Now we can run the app with the commands:

cd ..
streamlit run main.py --server.port=80

On a GCP VM to run on port 80:

  • Ensure you are a root or has access to run on port 80

  • If you are running sudo, you also need to run the gcloud auth command above as a sudoer. And ensure that streamlit is accessible from the PATH.

  • Ensure that the VM has port 80 open for HTTP access. You might need to open that port or any other via firewall-rules. You can use the following gcloud command to open the port. Make sure you replace with relevant values. You also need to add network tags to your VM before executing this command:

    gcloud compute firewall-rules create <rule-name> --allow tcp:80 --source-tags=<list-of-your-instances-name-tags> --source-ranges=0.0.0.0/0 --description="<your-description-here>"
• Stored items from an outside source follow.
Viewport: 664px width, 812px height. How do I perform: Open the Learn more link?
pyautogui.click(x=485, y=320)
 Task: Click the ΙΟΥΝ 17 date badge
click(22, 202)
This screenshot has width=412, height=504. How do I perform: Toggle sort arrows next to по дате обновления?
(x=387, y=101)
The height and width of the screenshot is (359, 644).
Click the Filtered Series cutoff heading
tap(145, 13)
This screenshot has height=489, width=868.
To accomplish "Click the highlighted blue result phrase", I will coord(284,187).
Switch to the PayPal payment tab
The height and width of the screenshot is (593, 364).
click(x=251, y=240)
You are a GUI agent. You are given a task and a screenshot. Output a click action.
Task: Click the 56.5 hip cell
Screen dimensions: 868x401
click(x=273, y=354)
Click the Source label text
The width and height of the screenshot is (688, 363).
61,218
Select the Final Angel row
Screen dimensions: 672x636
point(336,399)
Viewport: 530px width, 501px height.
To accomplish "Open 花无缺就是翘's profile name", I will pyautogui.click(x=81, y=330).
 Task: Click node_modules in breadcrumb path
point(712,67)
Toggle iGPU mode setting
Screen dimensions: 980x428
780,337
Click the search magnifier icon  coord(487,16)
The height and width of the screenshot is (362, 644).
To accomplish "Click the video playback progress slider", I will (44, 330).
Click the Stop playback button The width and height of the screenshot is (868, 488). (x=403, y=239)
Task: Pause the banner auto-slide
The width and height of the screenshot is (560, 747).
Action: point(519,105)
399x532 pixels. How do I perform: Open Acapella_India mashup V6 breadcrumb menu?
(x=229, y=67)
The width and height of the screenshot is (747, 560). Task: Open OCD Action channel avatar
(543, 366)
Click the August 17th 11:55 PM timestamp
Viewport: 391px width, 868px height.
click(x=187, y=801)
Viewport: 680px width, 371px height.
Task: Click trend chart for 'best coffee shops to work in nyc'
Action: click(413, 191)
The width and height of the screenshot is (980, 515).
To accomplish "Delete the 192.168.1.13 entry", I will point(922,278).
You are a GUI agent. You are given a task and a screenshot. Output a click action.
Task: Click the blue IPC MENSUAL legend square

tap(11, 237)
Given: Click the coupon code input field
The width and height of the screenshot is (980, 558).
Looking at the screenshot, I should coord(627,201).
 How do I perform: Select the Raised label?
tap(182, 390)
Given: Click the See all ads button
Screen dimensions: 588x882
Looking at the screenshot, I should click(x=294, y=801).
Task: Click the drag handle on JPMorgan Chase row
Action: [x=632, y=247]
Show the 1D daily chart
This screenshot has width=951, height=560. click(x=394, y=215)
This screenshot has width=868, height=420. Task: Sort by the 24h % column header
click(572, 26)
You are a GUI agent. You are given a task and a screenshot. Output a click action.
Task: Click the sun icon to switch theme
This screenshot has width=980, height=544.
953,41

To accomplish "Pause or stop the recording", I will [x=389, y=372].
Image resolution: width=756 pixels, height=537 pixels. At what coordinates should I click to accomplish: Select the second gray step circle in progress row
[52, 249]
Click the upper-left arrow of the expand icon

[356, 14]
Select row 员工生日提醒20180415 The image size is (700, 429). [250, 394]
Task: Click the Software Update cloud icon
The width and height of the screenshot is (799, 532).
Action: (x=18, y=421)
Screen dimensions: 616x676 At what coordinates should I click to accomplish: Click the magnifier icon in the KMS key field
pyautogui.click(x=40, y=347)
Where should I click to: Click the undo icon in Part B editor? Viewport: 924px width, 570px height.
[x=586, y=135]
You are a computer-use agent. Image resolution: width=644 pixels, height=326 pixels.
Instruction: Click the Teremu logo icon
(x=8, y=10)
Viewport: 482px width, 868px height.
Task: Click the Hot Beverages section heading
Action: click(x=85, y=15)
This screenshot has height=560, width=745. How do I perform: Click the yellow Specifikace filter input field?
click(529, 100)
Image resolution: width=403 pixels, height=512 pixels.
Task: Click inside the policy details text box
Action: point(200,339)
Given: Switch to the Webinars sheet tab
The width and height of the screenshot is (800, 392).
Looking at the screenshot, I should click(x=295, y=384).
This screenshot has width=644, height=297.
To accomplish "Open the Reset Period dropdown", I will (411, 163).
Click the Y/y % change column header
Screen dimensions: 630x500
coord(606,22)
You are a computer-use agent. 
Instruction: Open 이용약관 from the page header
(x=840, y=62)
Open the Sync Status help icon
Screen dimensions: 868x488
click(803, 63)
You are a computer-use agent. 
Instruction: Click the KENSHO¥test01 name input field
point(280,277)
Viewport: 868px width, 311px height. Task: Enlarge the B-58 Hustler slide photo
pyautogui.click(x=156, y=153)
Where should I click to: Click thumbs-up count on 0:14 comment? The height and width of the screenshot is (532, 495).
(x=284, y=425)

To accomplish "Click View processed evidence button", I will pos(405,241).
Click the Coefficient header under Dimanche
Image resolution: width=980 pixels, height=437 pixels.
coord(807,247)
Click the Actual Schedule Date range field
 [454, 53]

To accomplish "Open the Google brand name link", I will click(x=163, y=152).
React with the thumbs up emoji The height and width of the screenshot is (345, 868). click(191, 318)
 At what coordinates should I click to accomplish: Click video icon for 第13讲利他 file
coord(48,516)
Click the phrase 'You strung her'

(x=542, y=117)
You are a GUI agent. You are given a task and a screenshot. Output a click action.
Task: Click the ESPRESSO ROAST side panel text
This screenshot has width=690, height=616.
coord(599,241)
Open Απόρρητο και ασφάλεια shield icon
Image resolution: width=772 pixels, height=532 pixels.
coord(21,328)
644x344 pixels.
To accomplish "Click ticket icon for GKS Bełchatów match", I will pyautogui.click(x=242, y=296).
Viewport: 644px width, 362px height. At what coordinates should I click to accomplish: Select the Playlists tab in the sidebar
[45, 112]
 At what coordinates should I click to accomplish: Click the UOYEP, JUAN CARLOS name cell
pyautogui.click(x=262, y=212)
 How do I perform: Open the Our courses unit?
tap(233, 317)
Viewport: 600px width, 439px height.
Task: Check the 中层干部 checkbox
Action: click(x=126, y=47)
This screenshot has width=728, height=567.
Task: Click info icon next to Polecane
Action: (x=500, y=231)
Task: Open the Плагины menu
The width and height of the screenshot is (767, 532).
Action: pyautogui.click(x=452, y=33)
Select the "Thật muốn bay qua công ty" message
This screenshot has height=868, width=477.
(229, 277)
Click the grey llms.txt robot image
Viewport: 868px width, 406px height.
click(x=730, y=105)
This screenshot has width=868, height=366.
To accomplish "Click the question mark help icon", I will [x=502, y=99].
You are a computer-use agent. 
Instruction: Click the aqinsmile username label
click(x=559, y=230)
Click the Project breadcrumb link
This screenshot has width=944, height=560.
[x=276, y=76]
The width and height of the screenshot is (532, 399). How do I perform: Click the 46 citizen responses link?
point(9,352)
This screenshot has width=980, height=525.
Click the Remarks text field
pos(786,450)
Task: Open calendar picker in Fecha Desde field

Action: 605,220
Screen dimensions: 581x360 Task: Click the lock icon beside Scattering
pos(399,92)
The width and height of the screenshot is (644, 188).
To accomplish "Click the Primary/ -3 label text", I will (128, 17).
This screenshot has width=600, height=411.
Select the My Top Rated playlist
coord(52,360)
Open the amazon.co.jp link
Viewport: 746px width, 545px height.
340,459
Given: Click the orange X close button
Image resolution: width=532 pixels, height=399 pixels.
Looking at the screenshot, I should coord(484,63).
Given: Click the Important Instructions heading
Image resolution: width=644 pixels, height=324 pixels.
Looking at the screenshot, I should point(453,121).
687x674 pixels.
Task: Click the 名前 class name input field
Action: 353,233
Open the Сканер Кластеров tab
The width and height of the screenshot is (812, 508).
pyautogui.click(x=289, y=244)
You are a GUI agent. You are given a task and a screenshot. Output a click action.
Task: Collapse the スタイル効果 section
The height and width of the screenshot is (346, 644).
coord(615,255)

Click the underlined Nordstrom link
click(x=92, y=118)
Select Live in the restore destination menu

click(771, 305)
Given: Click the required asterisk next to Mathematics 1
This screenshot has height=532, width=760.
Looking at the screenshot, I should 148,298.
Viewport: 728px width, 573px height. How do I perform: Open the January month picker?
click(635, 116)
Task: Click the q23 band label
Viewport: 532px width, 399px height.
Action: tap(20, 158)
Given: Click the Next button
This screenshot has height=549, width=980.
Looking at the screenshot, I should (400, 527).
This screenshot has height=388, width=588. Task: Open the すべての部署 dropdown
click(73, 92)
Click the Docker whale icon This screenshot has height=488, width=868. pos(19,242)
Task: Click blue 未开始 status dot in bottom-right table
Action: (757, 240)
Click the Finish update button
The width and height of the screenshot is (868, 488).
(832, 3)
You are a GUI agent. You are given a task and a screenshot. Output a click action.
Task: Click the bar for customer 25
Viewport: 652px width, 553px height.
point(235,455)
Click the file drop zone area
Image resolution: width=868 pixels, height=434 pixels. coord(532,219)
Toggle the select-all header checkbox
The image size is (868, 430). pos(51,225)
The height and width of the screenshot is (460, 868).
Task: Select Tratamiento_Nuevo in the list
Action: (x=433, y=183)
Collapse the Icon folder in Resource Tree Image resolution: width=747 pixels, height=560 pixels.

From the UI, you can ask questions like:

  1. How many experts do we have on Google Docs?
  2. What skills does p06150 have?
  3. What are all the companies did p06150 work for?
  4. What skills do p06150 and p10343 have in common?
  5. Who went to most number of universities and how many did they go to?
  6. How many pythonistas are there?